Pour la déclaration d'impôts, vous devez utiliser le formulaire de la déclaration d'impôts sur le revenu (2042). Avec ce régime, le revenu imposable est calculé sur la base du total des recettes avec un abattement de 34 %. Depuis le 1er janvier 2008, le régime micro BNC peut s'appliquer encore les 2 premières années de franchissement de la limite de 27000 euros (attention, ce montant passera à 32000 euros à partir des revenus 2009). Le montant du dépassement n'est pas plafonné, et l'abattement de 34% s'applique sur la totalité des recettes. Maintenant, ça n'est pas parce que votre chiffre d'affaires vous autorise à simplifier votre déclaration en faisant un micro BNC que vous êtes gagnants. Si vous avez eu des frais très importants, notamment parce que c'est votre première année et que vous avez dû acheter du matériel alors que vous avez peu remplacé. Il se peut que votre BNC soit inférieur à 66% de votre chiffre d'affaires. Auquel cas vous avez peut être intérêt à vous donner le mal de faire une déclaration contrôlée pour payer moins de charges et moins d'impôts sur le revenu.

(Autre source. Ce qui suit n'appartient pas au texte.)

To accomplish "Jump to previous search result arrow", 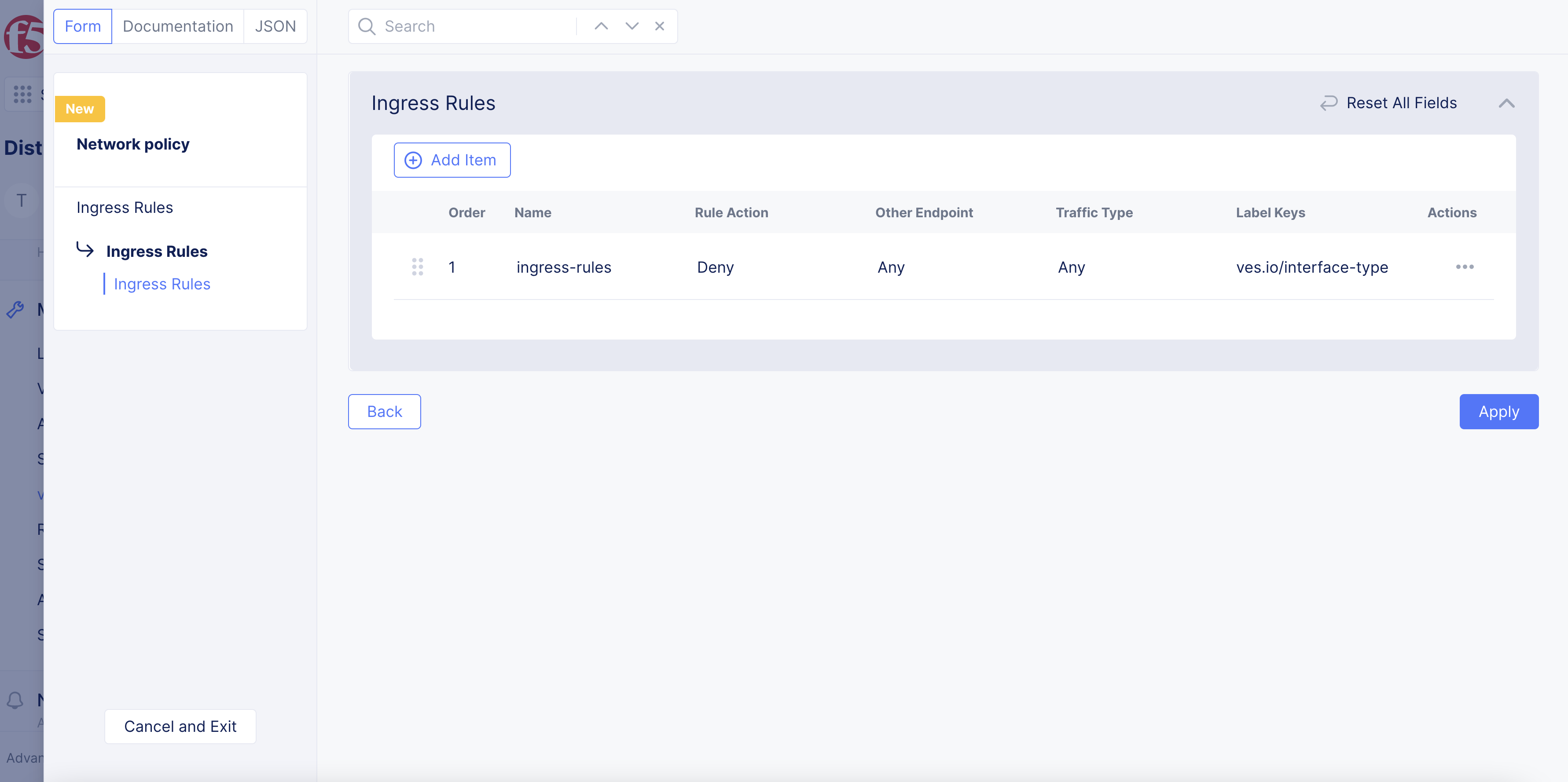I will coord(601,26).
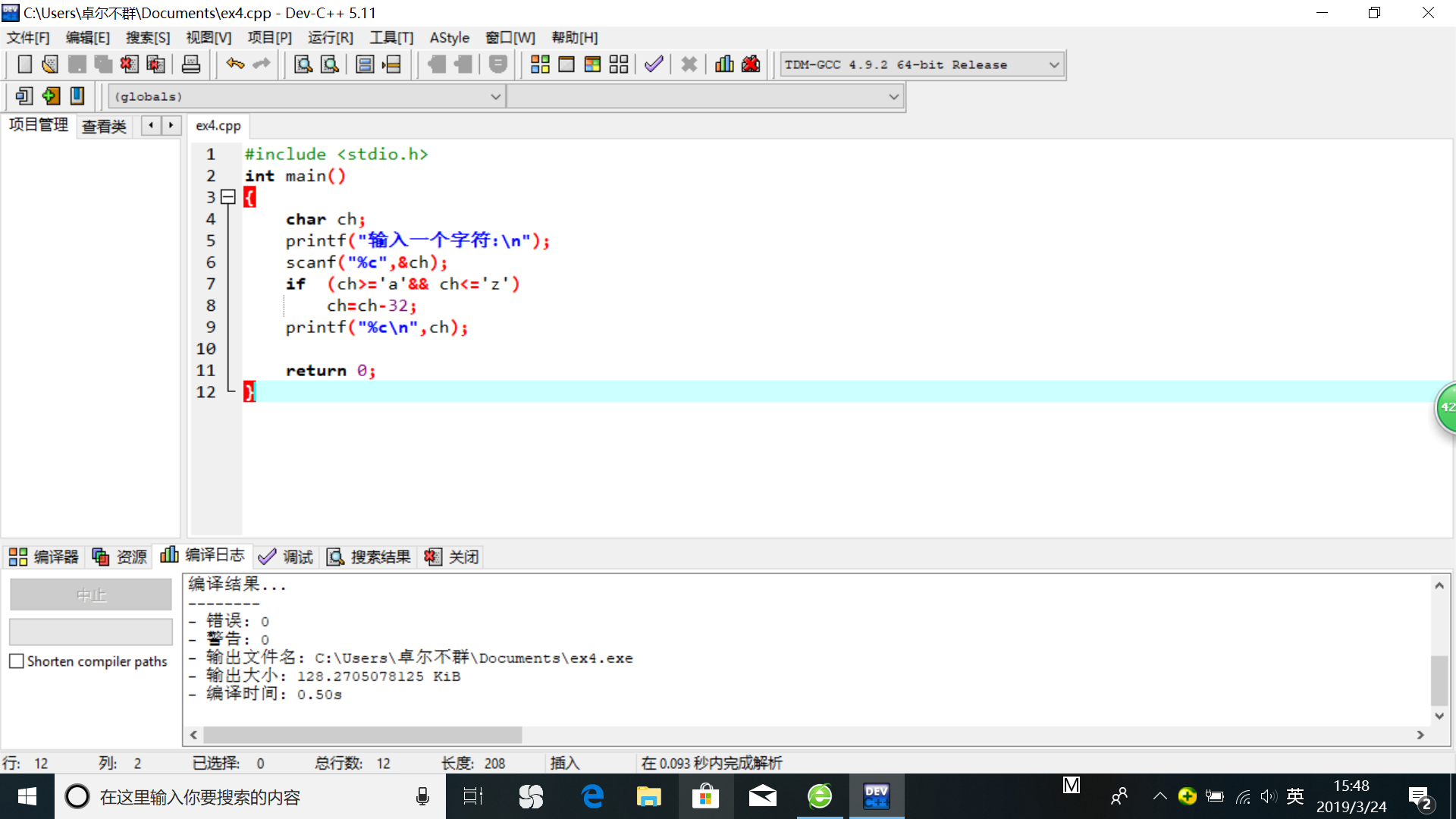Image resolution: width=1456 pixels, height=819 pixels.
Task: Click the Compile & Run icon
Action: pyautogui.click(x=592, y=64)
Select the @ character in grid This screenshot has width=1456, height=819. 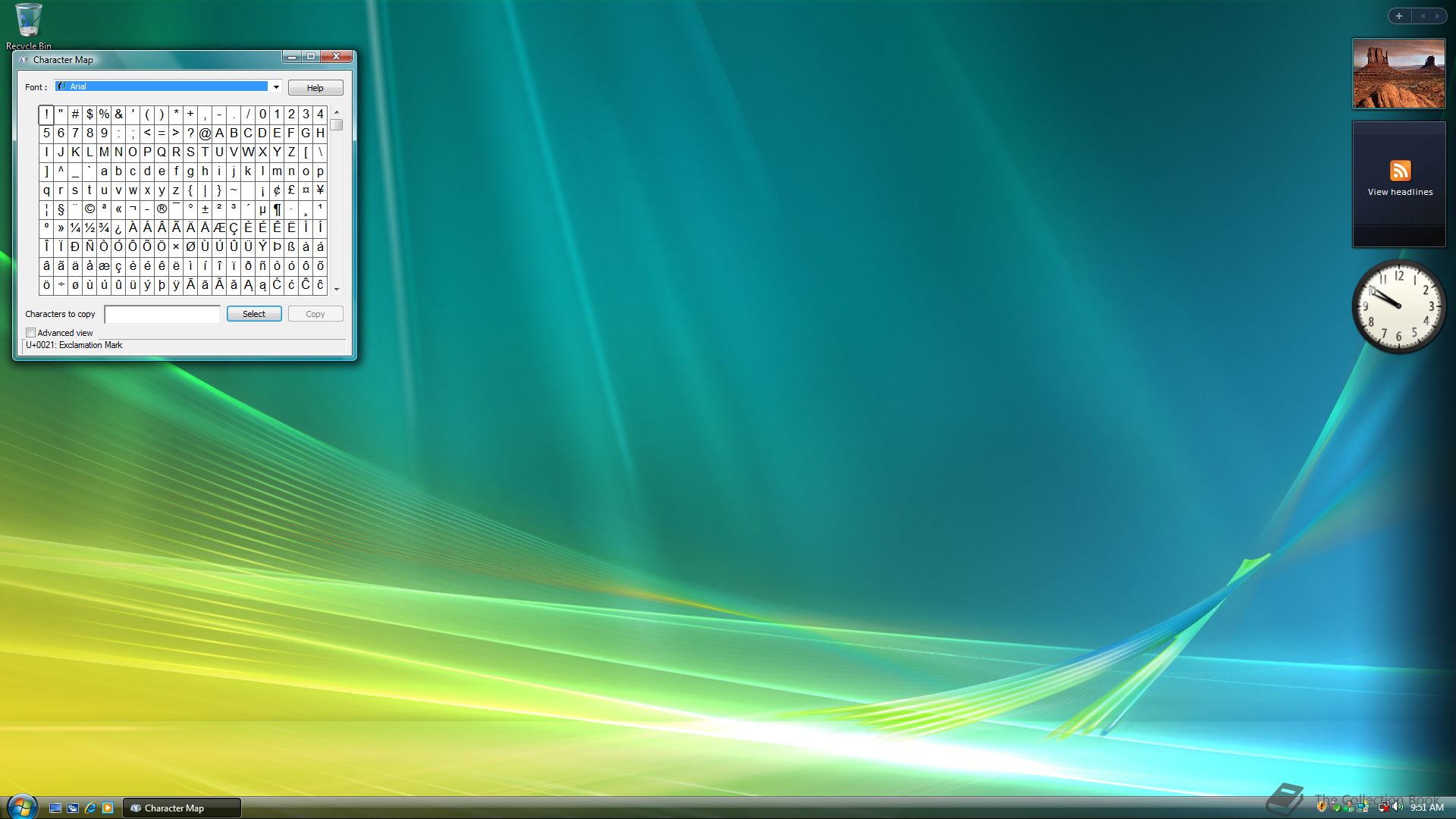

Il s'agit de la déclaration 2035. La «déclaration contrôlée» est celle où vous faites le détail de votre chiffre d'affaires et le détail de vos frais professionnels. Cela permet de calculer très exactement votre bénéfice, ou BNC comme il faut dire. On l'appelle «contrôlée» parce qu'elle demande un contrôle par l'URSSAF qui va éplucher votre déclaration pour voir si les calculs sont bons et éventuellement si tout paraît logique. Elle s'applique quand vous ne pouvez plus bénéficier du régime micro BNC, ou avant si vous en faites la demande si vous estimez que vous êtes perdant en faisant un micro BNC (il suffit de renvoyer la déclaration 2035). Elle est basée sur le principe des recettes et des dépenses. Ce régime est avantageux si vos dépenses sont supérieures à 34% du montant de vos recettes. C'est rarement le cas les premières années de remplacement, où les charges sont peu importantes
L'adhésion à une AGA est vivement conseillée, à partir du moment où vous ne bénéficiez plus du régime micro BNC. En effet, en déclaration contrôlée, il y a une majoration de 25% du bénéfice imposable si vous n'êtes pas adhérent à une AGA. L'état d'esprit de cette contrainte est la suivante. L'AGA se porte garante auprès de l'état que votre déclaration est bonne. L'état peut donc économiser tout le travail de contrôle de votre déclaration. Par contre, si vous n'êtes pas adhérent à une AGA, l'état préférera contrôler votre déclaration par peur qu'elle soit mauvaise. Ce contrôle a un coût que l'état vous fait payer par la majoration de 25%.L'inscription doit se faire avant le 31/05/2008 pour la déclaration 2008. Idem chaque année : avant le 31 mai.L'AGA vous fournit des documents concernant la fiscalité et un livre de recettes et de dépenses pour la tenue de comptabilité.